Closed (fixed)
Project:
Drupal core
Component:
profile.module
Priority:
Normal
Category:
Bug report
Assigned:
Reporter:
Created:
1 Aug 2005 at 12:32 UTC
Updated:
4 Oct 2005 at 21:00 UTC
Jump to comment: Most recent file
The two theme functions in profile.module both violate good theming practice by running user control logic in the middle of them. Worse yet, this isn't immediately visible since it happens in yet another function. Thus themers overriding these functions to style profile pages[1] inadvertently break access control, thus leading to the misperception that overriding theme functions is inherently dangerous[2].
[1] http://drupal.org/node/16011
[2] http://drupal.org/node/16821
| Comment | File | Size | Author |
|---|---|---|---|
| #7 | profile_2.patch | 3.09 KB | killes@www.drop.org |
| #6 | profile_fix_acces_control_in_theme2.txt | 2.95 KB | robertdouglass |
| profile_fix_acces_control_in_theme.txt | 2.36 KB | robertdouglass |
Comments
Comment #1
robertdouglass commentedpatch still applies. Anyone care to review?
Comment #2
Dublin Drupaller commentedWould like to review and help Robert, but I don't have a CVS version of drupal installed..will the patch work with 4.6.x?
Dub
Comment #3
chx commentedJust by looking at the code: -1. Never write $user we use $account in these places. There is a global $user and you do not want accidental mixup.
If you change that, I think I'll like it :)
Comment #4
robertdouglass commentedchx: $account is already in use and I didn't want to replace it ($account = user_load()) - or do you think that would be ok in this case?
Comment #5
chx commentedfeel free to overwrite, it's common with nodes to do similar.
Comment #6
robertdouglass commentedupdated with $account
Comment #7
killes@www.drop.org commentedI've re-rolled th epatch from Drupal root dir and without DOS line endings. I have no objections against this patch and I think the intention is a good one..
Comment #8
dries commentedI don't see why a theme function can't call helper functions? At least you can by-pass the helper function to theme things differently. If you pass pre-rendered fields to the theme function, the themer has less flexibility. Please re-open if I missed the point.
Comment #9
robertdouglass commentedThe helper function in quetion,
profile_view_field($user, $field)), implements all of the access permission checks for the entire module's output. It does two things; it sees whether the current user is allowed to see the field, and it builds the standard output for the field. Building the ouput usually means calling functions like check_plain() or l().The entire point of the patch can be seen here:
Before
In this code, the profile_view_field($user, $field) call filters the $field array based on user permissions. It returns a non-themable, pre built piece of output called $value.
After
The $fields array has already been filtered using profile_view_field so that only the fields that the current user is allowed to see are in it.

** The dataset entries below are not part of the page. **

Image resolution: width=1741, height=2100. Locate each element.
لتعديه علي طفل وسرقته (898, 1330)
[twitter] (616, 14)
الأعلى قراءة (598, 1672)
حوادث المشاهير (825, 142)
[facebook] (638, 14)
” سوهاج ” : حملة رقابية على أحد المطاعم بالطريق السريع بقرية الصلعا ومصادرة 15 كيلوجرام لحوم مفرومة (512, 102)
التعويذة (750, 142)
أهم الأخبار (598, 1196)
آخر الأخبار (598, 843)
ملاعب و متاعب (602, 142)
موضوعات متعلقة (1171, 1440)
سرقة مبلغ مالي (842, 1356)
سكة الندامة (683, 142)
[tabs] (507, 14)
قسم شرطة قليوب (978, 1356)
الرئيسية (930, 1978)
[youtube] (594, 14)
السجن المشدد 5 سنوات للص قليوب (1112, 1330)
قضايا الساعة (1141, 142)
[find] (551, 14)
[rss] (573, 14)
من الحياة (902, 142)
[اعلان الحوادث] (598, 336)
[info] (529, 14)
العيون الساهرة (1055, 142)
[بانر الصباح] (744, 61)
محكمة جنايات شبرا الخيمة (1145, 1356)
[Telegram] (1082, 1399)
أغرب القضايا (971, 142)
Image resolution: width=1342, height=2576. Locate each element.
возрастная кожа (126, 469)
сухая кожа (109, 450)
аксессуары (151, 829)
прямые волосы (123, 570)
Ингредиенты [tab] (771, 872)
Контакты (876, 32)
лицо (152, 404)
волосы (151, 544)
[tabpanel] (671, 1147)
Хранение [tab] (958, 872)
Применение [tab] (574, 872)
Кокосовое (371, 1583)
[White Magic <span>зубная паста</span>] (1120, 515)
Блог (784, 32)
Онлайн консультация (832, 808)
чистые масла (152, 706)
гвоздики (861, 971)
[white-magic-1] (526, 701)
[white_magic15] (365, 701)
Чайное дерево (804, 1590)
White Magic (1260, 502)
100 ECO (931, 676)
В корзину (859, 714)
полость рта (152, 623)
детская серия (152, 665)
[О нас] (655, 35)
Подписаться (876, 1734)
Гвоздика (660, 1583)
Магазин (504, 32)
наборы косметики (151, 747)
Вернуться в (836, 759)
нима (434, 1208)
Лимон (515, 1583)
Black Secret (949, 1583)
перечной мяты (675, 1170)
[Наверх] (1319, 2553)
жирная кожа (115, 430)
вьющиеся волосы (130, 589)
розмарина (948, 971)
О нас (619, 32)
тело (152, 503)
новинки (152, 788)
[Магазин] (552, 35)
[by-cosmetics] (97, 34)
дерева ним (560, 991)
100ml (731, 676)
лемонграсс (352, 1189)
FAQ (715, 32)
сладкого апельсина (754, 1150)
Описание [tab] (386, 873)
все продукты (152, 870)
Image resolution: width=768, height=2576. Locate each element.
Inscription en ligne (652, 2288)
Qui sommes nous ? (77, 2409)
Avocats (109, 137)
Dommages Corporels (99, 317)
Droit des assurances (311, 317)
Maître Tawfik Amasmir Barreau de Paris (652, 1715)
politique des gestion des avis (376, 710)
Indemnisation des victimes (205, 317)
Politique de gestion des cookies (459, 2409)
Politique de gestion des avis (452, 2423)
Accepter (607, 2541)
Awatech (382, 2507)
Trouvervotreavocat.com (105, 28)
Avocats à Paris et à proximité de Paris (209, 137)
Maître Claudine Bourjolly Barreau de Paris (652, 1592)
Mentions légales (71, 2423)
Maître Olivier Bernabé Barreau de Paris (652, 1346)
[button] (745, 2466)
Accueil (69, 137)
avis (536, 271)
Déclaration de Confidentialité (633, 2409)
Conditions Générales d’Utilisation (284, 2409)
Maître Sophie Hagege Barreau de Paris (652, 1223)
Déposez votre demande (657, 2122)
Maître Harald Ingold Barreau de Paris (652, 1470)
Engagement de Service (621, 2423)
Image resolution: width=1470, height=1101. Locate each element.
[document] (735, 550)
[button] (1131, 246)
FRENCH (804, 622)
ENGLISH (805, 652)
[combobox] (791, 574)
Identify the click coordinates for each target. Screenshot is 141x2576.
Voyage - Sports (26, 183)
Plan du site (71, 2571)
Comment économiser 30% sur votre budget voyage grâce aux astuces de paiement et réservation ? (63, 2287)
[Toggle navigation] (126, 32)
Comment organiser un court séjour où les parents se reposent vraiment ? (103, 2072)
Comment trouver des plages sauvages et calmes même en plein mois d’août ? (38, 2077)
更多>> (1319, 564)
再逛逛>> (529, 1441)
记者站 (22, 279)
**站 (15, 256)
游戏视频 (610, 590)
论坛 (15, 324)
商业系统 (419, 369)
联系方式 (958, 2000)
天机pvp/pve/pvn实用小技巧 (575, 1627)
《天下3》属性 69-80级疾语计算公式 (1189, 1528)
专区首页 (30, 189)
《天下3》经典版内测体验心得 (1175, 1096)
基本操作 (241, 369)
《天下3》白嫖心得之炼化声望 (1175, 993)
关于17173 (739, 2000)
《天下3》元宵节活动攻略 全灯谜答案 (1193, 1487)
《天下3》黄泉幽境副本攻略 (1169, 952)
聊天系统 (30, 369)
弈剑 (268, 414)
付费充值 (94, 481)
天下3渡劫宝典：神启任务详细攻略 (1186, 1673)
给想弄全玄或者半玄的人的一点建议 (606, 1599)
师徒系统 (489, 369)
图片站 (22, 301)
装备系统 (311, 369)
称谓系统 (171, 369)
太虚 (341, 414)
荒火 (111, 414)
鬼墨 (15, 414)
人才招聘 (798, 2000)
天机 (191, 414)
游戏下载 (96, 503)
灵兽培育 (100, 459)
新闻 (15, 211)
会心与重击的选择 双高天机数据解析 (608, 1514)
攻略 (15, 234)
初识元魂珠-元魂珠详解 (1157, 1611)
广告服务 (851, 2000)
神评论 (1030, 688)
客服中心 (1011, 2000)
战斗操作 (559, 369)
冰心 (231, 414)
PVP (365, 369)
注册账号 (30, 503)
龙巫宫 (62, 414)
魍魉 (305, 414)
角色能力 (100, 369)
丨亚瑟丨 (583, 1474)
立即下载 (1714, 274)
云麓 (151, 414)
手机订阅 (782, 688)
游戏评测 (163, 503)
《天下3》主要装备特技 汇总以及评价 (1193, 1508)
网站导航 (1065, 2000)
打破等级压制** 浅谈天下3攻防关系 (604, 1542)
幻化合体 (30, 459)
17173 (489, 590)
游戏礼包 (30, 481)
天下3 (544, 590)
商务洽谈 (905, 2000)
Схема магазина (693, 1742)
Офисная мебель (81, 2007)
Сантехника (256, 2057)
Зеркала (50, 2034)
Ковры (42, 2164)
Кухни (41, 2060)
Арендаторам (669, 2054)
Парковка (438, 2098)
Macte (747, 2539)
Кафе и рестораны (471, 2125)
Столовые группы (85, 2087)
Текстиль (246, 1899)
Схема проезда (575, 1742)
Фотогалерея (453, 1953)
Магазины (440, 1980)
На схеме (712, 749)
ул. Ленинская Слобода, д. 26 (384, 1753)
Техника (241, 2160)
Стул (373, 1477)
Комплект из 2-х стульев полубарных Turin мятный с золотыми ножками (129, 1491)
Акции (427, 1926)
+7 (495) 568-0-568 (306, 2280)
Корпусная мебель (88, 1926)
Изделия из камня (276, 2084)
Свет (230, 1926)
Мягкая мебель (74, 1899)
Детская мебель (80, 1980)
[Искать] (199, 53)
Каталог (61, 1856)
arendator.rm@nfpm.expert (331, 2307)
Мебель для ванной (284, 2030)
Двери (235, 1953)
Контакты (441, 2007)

What does a themer do with a theme function like this? In the first version, they take the $fields array and start extracting values from it to display the unthemable information as desired. Oops, user access goes out the window. In the second version, the themer extracts the same, unthemable information from the $fields array to display it as desired. No problems with access control.
People who were theming this using the current theme functions were ending up with broken permissions and were, as a result, re-programming them at the theme level and writing in the handbook and forums that PHPTemplate doesn't respect permissions.
Comment #10
robertdouglass commentedPS why didn't your follow up send a mail to the devel-list, Dries?
Comment #11
adrian commentedThe problem is that we pass all the fields to the theme layer, wether the user is allowed to see them or not.
This would be like passing all nodes on the page, and expecting the theme to check node_access itself.
There's no problem with helper functions, but these functions are testing to see wether or not the user has access to view this field. Permissions should never be done in the theme layer.
Comment #12
Bèr Kessels commentedTo add my voice to adrians:
Security must never be an opt-out system, where, in the end, you decide what people may not see, and then remove that. It must always be opt-in, nothing is shown, unless explicitly told to do otherwise.
The current system is an opt-out system, where the theme is supposed to remove the parts that may not be seen. Simply bad architecture.
Comment #13
dries commentedConvinced. Thanks for the explanation. Committed to HEAD.